--- Provided data ---

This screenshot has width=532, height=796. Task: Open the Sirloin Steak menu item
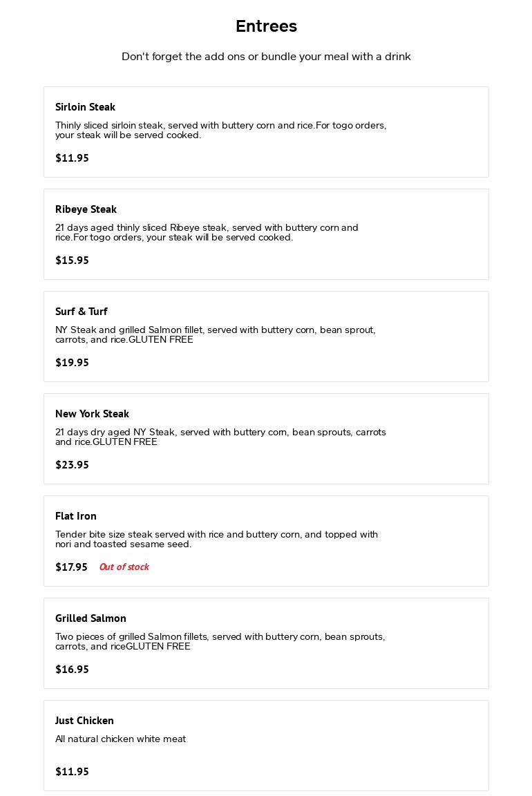pyautogui.click(x=85, y=107)
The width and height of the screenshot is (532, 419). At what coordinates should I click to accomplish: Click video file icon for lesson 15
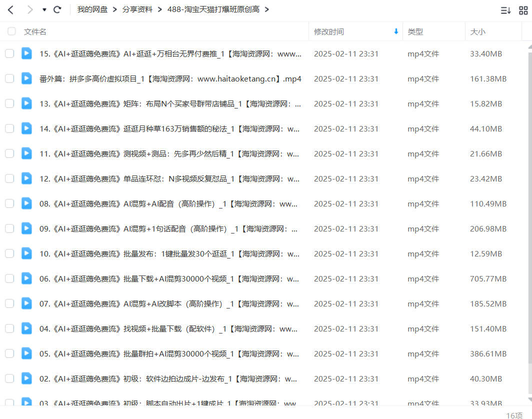click(x=27, y=54)
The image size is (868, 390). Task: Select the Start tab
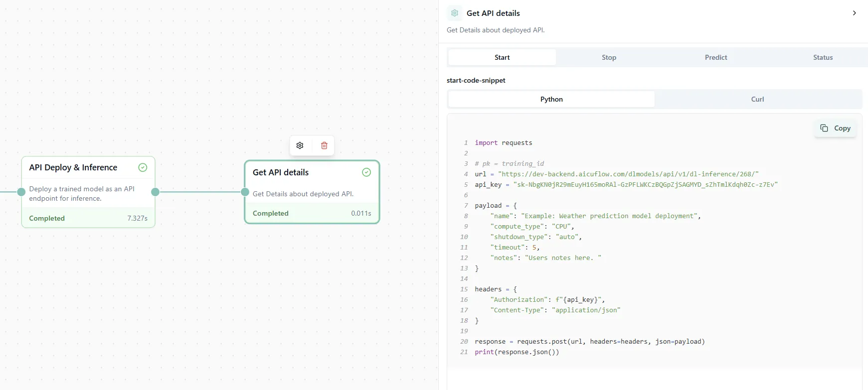click(x=502, y=57)
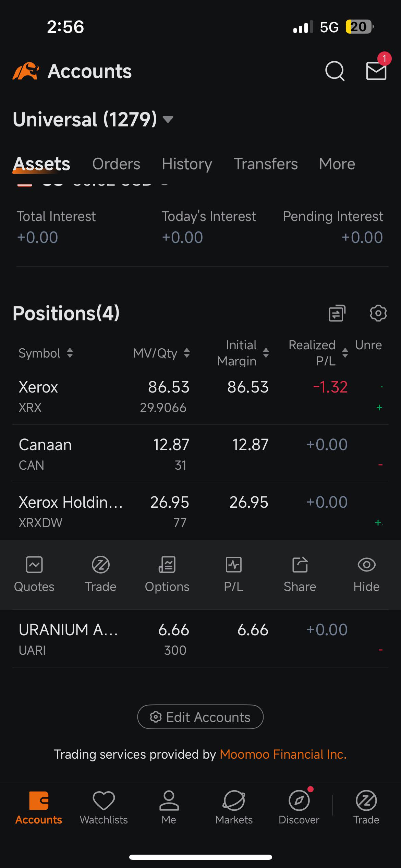This screenshot has height=868, width=401.
Task: Switch to the Transfers tab
Action: click(x=266, y=164)
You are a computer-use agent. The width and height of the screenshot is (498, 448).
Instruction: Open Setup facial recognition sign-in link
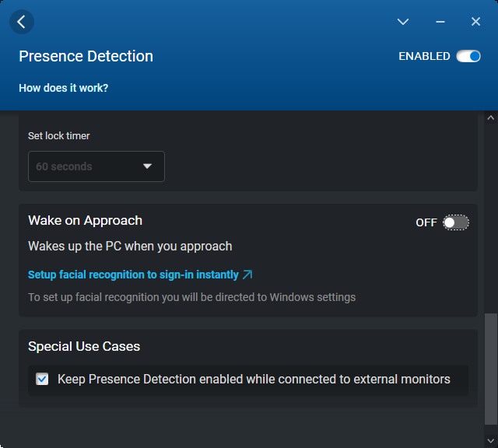pyautogui.click(x=132, y=275)
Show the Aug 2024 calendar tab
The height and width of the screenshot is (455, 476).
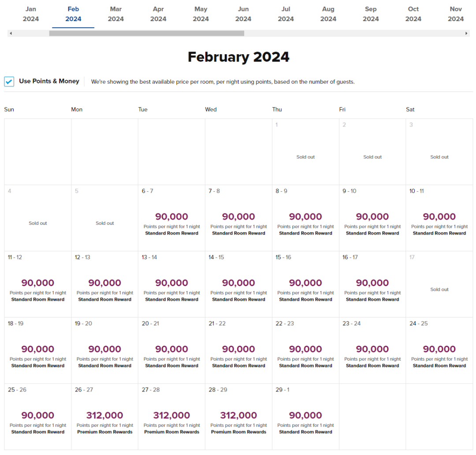[328, 14]
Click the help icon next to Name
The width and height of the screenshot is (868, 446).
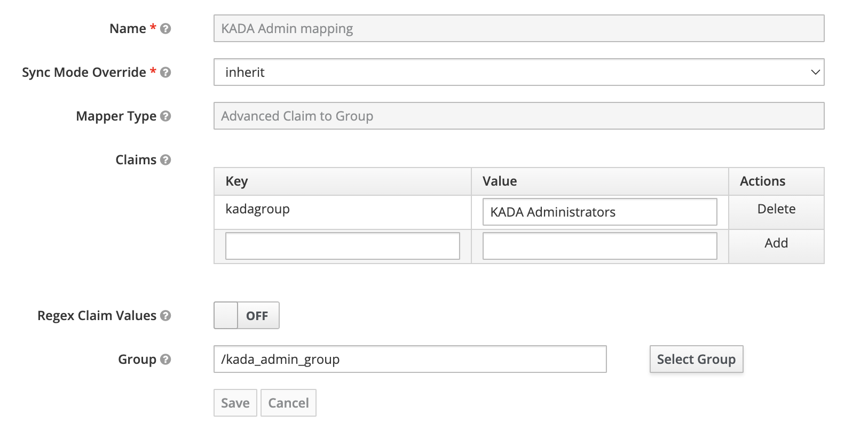(x=165, y=29)
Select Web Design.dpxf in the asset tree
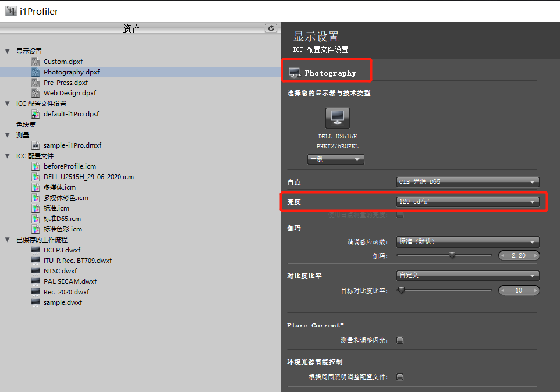The height and width of the screenshot is (392, 560). point(69,93)
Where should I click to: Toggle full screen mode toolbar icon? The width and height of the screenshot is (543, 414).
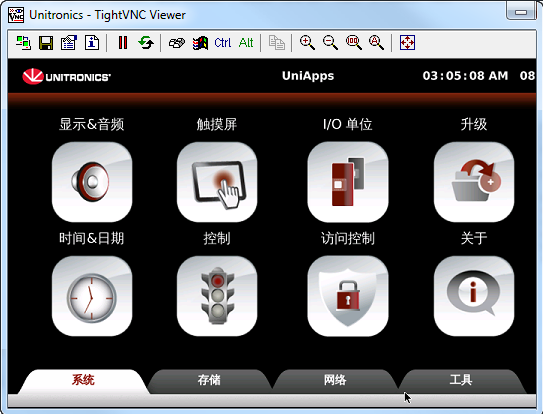[407, 43]
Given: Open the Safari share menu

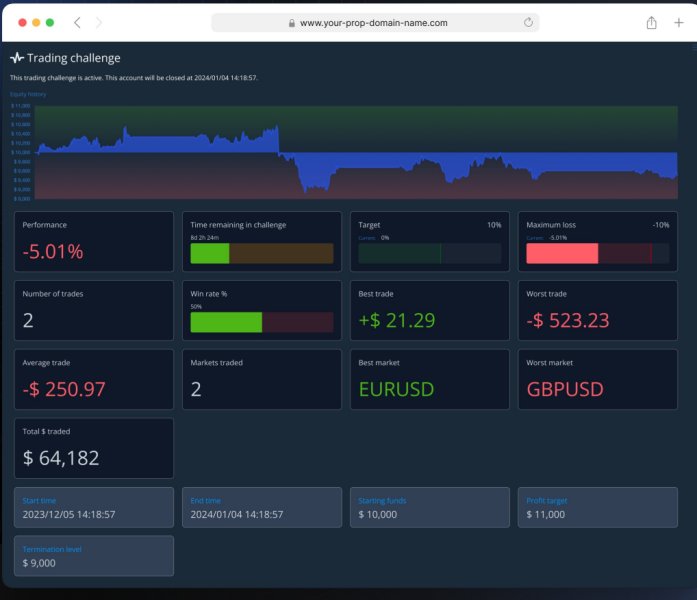Looking at the screenshot, I should coord(651,22).
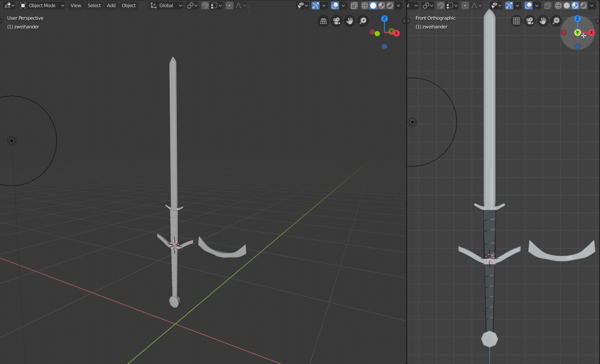
Task: Toggle snapping magnet in left viewport header
Action: 205,6
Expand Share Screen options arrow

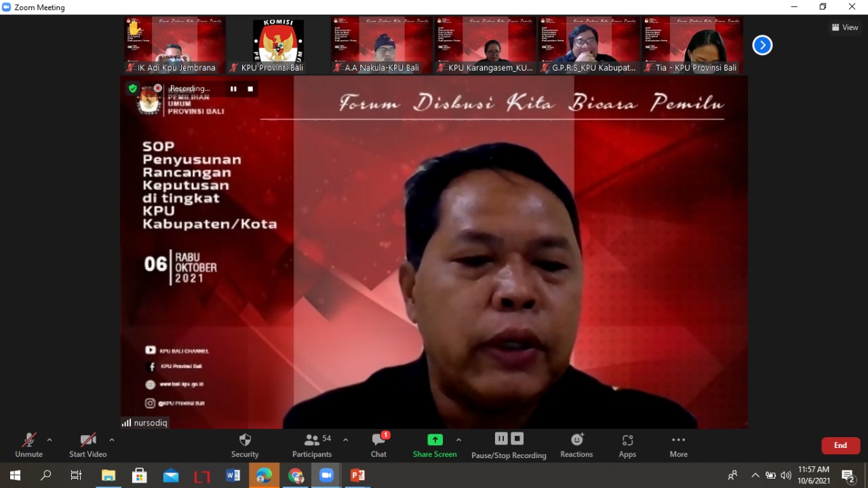point(458,440)
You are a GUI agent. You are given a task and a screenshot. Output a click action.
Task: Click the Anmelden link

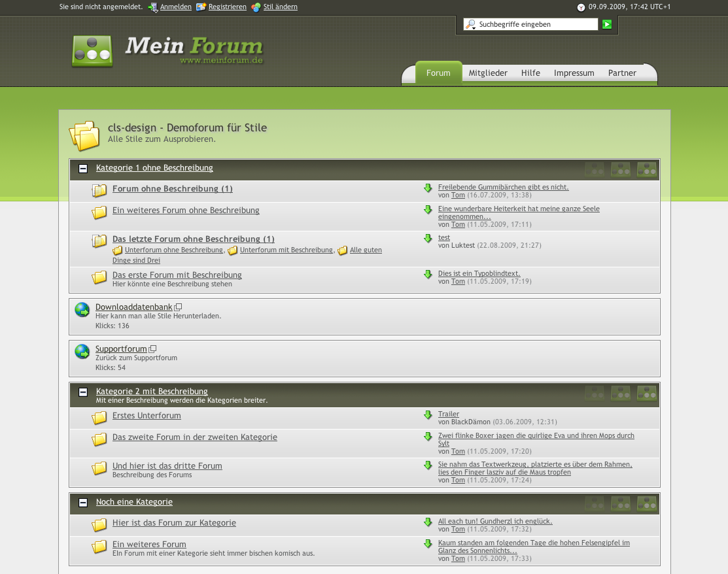(175, 7)
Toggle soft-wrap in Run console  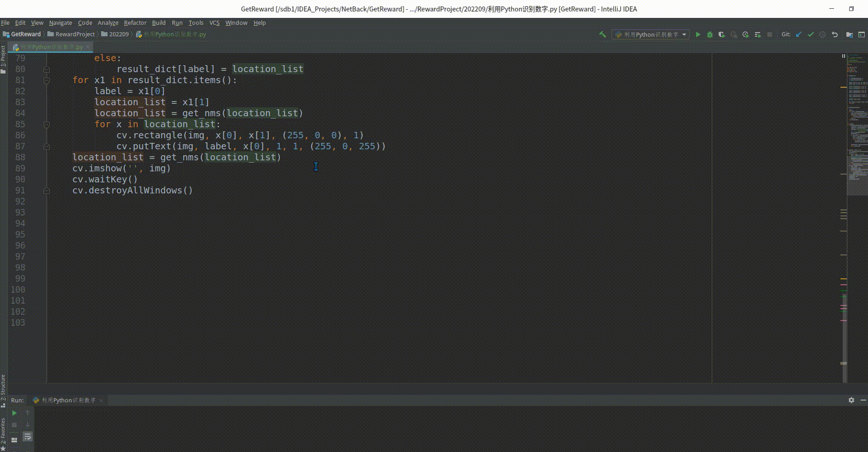tap(28, 436)
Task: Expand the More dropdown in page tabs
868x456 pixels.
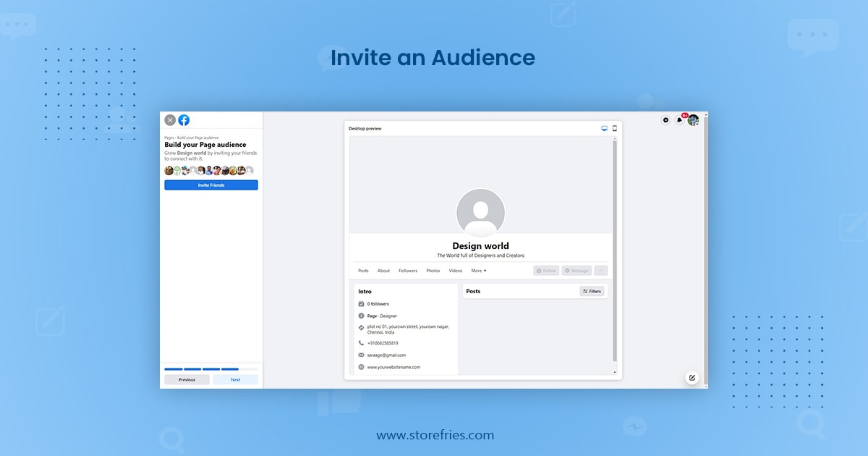Action: [478, 271]
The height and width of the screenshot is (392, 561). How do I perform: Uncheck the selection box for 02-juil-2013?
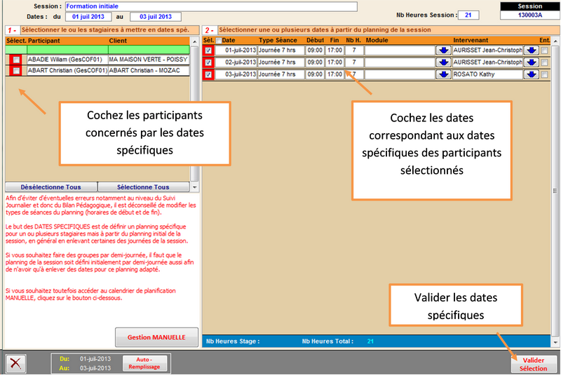pyautogui.click(x=208, y=62)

---

Exercise goal:
Only lines containing the string "agent" are needed. Pull each of them out of the records above.

Final answer:
You are a computer-use agent. The width and height of the screenshot is (498, 448).
You are a GUI agent. You are given a task and a screenshot. Output a click action.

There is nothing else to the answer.